▶ **INSTRUCTIONS FOR THE TASK**:
All of the entries below are to be copied word for word.

▶ **Saved data entries**:

· · ·

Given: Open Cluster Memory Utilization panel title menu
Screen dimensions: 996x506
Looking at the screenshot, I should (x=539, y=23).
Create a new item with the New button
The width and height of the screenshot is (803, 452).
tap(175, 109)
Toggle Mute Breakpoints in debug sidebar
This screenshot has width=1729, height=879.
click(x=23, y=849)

· · ·

▶ **EXERCISE OUTPUT**:
Given: Open Cluster Memory Utilization panel title menu
Screen dimensions: 996x506
Looking at the screenshot, I should (x=539, y=23).
Create a new item with the New button
The width and height of the screenshot is (803, 452).
tap(175, 109)
Toggle Mute Breakpoints in debug sidebar
This screenshot has width=1729, height=879.
click(x=23, y=849)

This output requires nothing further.